I confess I bear a not-insignificant amount of resistant to ‘single shot’ gimmicks. The Best Picture win for Birdman a few years ago reinforced that this kind of showmanship attracts an aura of prestige, deserved or otherwise. 1917 is the latest to assume this approach and reap the rewards; this ‘single shot’ World War I war film picked up Golden Globes for Best Drama Motion Picture and Best Director, making it a firm favourite heading into the Oscars. (It’s worth clarifying that this unbroken shot is a series of scenes stitched together, much like Rope back in 1948.)
Full credit to director Sam Mendes and cinematographer Roger Deakins: 1917 is an impressive technical achievement. Too often the single shot conceit – perfect for fostering mounting tension and a sense of immediacy – introduces more obstacles than opportunities. Reviewing The Revenant – which unnecessarily featured a number of long shots – Jaymes Durante observed that ‘We have to wait for Lubezki to revolve around conversations where a simple shot-reverse shot structure would have easily sufficed.’ There’s a reason that cinematic grammar has endured over more than a century; it’s just a better evocation of the way we perceive life than unbroken shots.

To do:
**A)** Name every film title mentioned in the review.
**B)** Copy the passage from the review starting at "Full credit to" and ending at "than unbroken shots.".
The data below come from a different source than the review.

[Data records]
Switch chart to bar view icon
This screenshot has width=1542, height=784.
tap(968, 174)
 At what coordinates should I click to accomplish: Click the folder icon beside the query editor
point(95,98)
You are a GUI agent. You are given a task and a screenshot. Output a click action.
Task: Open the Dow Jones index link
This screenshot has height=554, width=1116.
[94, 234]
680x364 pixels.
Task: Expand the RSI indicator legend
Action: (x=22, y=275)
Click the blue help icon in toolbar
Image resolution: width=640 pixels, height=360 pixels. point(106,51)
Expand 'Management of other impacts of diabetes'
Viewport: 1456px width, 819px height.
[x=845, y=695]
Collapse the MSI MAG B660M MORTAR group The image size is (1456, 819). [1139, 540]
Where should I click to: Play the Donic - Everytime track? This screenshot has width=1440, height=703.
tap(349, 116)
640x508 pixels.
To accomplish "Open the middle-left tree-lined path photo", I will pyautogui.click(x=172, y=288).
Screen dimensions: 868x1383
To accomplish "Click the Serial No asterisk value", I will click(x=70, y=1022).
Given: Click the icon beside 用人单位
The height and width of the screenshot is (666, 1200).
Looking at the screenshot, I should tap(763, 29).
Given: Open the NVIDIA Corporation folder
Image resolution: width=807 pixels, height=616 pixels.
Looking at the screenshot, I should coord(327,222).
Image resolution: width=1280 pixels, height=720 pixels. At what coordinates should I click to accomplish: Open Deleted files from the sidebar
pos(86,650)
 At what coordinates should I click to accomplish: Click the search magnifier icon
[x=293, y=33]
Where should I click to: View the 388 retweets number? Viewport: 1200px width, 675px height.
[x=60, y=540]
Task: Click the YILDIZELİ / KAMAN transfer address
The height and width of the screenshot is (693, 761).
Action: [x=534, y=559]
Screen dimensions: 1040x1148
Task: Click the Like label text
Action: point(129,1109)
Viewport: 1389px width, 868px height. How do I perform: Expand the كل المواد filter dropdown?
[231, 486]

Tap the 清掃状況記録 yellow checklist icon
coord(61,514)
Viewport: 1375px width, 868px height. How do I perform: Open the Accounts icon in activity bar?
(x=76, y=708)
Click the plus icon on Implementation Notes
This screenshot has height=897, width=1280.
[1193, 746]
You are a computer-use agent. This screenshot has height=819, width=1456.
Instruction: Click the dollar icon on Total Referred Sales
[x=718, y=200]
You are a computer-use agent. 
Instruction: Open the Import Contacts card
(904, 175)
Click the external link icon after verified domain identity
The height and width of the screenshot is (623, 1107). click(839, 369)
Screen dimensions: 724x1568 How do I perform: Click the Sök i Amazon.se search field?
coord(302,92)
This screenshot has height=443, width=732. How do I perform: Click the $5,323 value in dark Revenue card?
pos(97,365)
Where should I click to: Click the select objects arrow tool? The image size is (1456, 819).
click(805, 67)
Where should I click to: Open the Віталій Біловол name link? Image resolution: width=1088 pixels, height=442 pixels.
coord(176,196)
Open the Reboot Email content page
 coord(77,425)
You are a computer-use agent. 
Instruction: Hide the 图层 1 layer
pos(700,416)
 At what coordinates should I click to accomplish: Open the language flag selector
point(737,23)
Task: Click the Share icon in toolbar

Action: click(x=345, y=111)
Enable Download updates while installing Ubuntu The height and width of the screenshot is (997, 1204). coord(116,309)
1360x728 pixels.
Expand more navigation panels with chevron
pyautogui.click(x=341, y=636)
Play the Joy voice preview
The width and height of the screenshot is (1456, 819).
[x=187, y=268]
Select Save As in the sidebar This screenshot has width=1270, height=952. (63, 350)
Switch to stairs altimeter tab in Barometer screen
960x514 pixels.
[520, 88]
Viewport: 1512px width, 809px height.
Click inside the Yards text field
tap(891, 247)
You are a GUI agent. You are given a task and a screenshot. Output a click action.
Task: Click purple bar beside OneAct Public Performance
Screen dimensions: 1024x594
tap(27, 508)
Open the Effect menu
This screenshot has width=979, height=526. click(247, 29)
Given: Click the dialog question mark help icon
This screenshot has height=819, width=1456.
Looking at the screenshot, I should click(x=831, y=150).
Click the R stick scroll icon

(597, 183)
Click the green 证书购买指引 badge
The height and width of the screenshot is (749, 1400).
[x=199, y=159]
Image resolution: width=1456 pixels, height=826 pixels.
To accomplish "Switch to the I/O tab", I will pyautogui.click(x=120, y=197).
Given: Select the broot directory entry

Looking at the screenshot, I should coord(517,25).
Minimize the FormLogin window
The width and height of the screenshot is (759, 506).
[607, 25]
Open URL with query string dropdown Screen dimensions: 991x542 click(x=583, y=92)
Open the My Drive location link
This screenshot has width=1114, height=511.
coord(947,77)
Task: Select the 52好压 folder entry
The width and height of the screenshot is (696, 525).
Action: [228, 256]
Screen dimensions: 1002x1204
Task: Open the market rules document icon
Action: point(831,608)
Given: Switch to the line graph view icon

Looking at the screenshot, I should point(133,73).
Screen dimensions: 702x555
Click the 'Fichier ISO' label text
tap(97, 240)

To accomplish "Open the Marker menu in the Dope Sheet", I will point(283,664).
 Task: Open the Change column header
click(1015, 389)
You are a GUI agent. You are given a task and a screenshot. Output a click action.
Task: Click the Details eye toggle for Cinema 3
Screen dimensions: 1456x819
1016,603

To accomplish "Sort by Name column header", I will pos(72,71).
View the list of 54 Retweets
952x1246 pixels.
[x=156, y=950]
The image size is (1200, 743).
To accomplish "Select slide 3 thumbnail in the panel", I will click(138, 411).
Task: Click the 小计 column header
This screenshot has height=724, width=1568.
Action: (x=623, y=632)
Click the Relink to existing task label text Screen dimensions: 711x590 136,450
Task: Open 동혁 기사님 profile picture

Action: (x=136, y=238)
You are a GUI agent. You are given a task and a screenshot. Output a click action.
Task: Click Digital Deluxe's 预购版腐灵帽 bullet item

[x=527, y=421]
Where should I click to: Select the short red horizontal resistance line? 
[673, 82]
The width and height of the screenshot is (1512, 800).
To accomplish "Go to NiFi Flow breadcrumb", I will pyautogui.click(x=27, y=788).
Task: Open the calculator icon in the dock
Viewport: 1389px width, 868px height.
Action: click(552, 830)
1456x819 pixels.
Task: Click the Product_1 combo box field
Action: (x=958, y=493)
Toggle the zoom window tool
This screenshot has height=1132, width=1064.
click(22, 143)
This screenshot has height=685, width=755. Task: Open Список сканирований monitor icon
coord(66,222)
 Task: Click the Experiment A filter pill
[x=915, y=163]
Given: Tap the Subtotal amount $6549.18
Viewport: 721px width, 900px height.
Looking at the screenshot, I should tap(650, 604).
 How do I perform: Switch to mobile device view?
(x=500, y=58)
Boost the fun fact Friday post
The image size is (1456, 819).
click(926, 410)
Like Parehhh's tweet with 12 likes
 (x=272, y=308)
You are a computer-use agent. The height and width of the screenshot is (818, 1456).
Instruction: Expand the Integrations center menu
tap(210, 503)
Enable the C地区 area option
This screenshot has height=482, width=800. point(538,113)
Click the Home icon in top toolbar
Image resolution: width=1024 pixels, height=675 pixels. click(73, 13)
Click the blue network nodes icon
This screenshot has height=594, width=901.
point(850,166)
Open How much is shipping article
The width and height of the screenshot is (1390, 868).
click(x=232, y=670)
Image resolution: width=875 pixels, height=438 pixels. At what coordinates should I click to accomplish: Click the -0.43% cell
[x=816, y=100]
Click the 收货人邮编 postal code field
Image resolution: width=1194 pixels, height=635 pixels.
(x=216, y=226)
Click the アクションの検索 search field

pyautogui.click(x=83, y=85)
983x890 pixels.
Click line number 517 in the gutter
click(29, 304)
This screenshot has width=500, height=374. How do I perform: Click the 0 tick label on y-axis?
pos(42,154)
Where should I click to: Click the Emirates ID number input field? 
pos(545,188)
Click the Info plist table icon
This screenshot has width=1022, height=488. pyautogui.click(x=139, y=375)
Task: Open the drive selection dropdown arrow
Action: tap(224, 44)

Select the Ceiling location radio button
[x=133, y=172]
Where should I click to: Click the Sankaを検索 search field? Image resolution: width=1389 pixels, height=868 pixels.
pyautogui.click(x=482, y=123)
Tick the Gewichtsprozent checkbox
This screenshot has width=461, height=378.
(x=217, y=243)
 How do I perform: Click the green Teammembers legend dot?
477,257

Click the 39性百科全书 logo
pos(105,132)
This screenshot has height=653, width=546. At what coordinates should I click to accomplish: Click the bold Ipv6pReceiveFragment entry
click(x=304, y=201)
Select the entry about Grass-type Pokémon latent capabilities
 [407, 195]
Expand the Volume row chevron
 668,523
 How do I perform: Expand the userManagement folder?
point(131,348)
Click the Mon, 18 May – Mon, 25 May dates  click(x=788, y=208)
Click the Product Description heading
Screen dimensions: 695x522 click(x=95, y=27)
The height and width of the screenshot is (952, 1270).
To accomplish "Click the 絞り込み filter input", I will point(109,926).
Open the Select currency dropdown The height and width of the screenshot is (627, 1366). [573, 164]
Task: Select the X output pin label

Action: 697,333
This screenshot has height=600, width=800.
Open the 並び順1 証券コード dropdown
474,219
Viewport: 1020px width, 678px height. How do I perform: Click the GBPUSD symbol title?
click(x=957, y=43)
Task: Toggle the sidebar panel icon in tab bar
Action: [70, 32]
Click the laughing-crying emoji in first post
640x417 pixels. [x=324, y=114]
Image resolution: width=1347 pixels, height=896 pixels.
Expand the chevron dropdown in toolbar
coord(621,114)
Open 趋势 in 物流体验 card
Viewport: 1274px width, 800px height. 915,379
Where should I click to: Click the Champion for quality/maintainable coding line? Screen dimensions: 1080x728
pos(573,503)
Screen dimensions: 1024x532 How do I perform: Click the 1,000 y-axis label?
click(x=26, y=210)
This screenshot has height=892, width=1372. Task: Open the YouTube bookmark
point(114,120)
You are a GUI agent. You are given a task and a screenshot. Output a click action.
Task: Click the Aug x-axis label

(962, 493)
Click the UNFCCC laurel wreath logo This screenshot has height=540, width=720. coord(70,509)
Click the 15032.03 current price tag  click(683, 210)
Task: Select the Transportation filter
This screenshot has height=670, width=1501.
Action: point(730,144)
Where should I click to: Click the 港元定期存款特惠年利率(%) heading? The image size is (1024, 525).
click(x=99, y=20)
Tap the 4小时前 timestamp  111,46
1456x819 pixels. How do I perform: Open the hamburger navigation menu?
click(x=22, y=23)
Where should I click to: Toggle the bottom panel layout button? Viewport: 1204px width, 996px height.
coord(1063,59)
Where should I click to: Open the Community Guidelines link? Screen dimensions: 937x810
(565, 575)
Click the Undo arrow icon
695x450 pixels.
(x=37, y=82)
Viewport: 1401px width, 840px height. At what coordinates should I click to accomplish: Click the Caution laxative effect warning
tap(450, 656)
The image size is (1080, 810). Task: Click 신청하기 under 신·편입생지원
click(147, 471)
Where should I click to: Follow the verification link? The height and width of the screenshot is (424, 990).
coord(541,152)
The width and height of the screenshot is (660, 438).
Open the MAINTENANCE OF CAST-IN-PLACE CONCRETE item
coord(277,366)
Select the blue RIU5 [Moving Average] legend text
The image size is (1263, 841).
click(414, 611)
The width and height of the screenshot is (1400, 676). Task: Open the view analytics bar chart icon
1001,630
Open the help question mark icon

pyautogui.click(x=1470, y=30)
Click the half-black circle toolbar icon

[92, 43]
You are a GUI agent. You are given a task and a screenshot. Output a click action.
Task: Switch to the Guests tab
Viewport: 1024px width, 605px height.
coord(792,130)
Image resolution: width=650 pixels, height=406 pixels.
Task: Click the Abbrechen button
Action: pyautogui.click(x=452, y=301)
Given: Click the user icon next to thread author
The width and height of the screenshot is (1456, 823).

Outputs for the tasks:
**A)** Birdman, 1917, Rope, The Revenant

**B)**
Full credit to director Sam Mendes and cinematographer Roger Deakins: 1917 is an impressive technical achievement. Too often the single shot conceit – perfect for fostering mounting tension and a sense of immediacy – introduces more obstacles than opportunities. Reviewing The Revenant – which unnecessarily featured a number of long shots – Jaymes Durante observed that ‘We have to wait for Lubezki to revolve around conversations where a simple shot-reverse shot structure would have easily sufficed.’ There’s a reason that cinematic grammar has endured over more than a century; it’s just a better evocation of the way we perceive life than unbroken shots.